Sometime back I came across a garage sale in the Glenview District of Oakland, and spied a mountain bike for sale for $45. A small Gary Fisher mountain bike, it had few miles on it...it had been owned by a girl who went off to college. I thought Flashette might like this, so I bought it, but she didn't feel the fit. It sat in the garage for a while, then Max rode it to school his senior year (after his Nishiki road bike was stolen there) and it gave trouble free service. Then it sat some more. I am now quite pleased to report that it is currently serving who-knows what-duty up at Burning Man Festival in the Black Rock desert, being ridden by Lazlo, a long time friend of Max's, and also currently living in Olympia Washington.
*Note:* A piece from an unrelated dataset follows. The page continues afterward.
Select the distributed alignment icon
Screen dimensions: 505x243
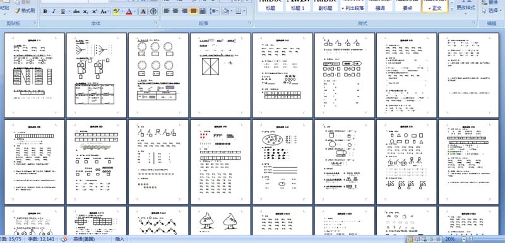[x=203, y=11]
I couldn't make it to Burning Man this year (or any other year yet) but it is deeply satisfying to know that one of my bikes is up there...freewheeling the sands of surreal 21st century life. Oh, the tales it could tell.
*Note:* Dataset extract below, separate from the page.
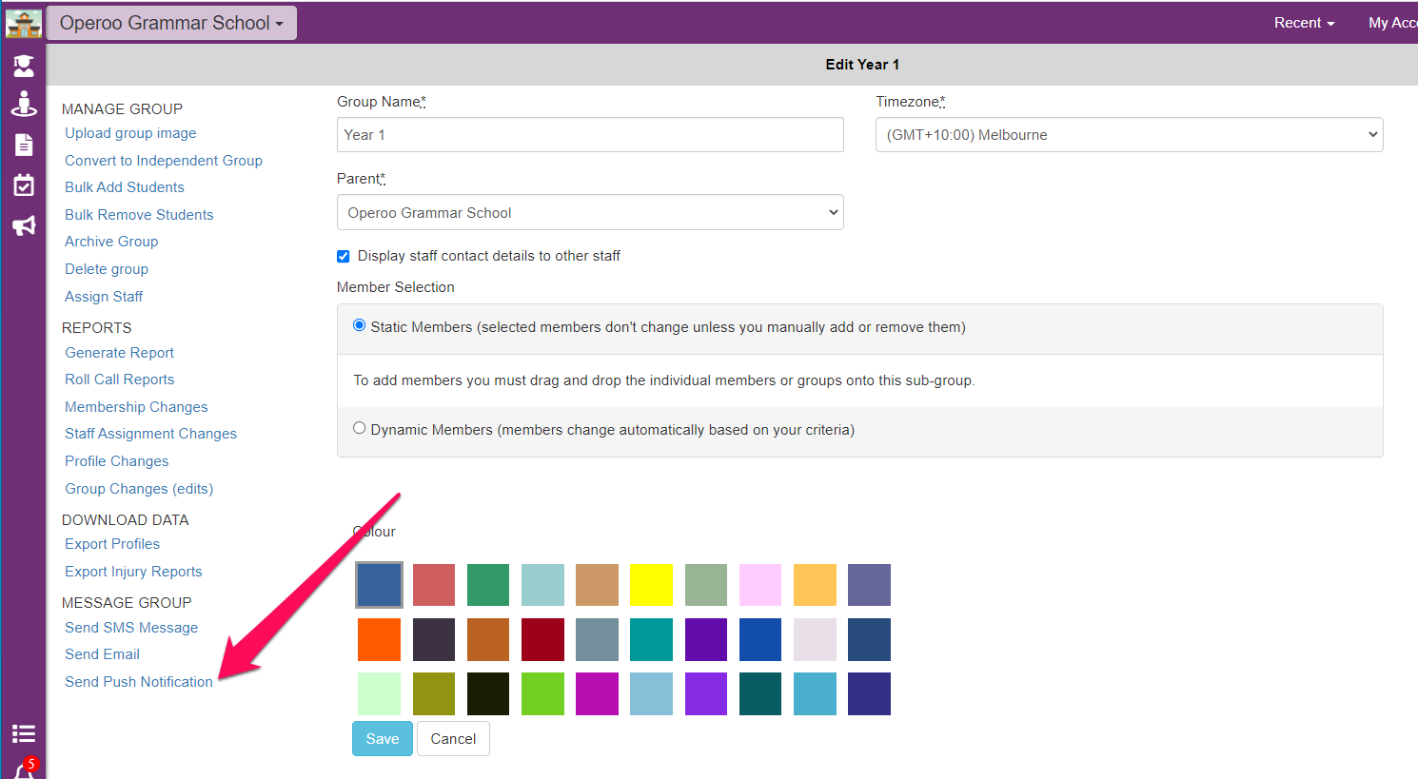This screenshot has width=1418, height=779.
Task: Click the school building logo icon
Action: [23, 23]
Recently I spied a red road bike leaning against some recycling bins by Encinal High school. I stopped to look at it- an ancient Bridgestone, complete, but in poor shape, the frame just huge, the ugly factor amplified by it's pink electrical tape handlebar wrap. The elderly Asian man who owned it asked me to take it and he threw in a parts box of miscellaneous bike parts. This bike has been sitting in my garage since then, and I was going to either strip it for parts or sell it dirt cheap, when a member of Cathy's church called us to ask if we could supply her son with a bike, his was recently stolen, and he needed to get to work. He wanted a durable faster ride. I said sure, I have something. Surprisingly, the son was almost my age, he didn't mind the fugly bar tape, he was very happy to get it, and he mounted up and rode off into the sunset. So be it! Glad that worked out.
Last winter Team Alameda member Ron Arth called me up to offer me a beachcruiser bike for our exchange student girls to ride. I still have that and it is being put to good use by my current exchange student Joe, from Guangzhou China. Our other host son, Lorenz from Germany, is digging my Specialized Rockhopper, and he completed a 20 mile hill ride on it last weekend.
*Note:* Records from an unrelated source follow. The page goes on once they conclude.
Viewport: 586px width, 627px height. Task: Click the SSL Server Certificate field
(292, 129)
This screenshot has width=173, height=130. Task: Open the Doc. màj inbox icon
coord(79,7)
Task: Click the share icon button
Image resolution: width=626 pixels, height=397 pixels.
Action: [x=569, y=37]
I ride my Miyata road bike to work everyday. I reset the odometer after my heart tuneup, symbolic of starting over, and I now have 657 miles on it. Riding to and from Bay Farm island. Nothing else. 11 miles every day. Its a workout coming back in the afternoon into the incessant fog blown headwinds, no even worse, it can be excruciating. Not unlike being waterboarded. Ok, maybe not that bad. But it can be really bad. I've found that stuffing paper in my ears helps a lot to mute the howling wind in my ears. I'm convinced from doing this day after day that the sound of wind whipping my ears is the worst mental obstacle to overcome, it saps my strength and morale. But it didn't kill me, so I must be stronger.
And still there are more bikes: the Army bike with its new fat slicks sits in the garage awaiting a ride to the produce stand. I also ride the AMF Huffy cruiser bike, rusty and grungy, but surprisingly capable and almost theft proof. Almost. Last but not least is my Lemond, still rocking the ultra low hill gears, still riding like the trusty steed it is. It is very good at what it does, which is extreme grade riding. Oh yeah, Cathy has two bikes as well.
So... lots of bikes in and around the house. A bike for every reason, a bike for every season, a bike fore every guest from every country. Living the bike life, hardly using the car, building my carbon credits and lowering my carbon footprint. Bikes....what amazing machines! I love 'em.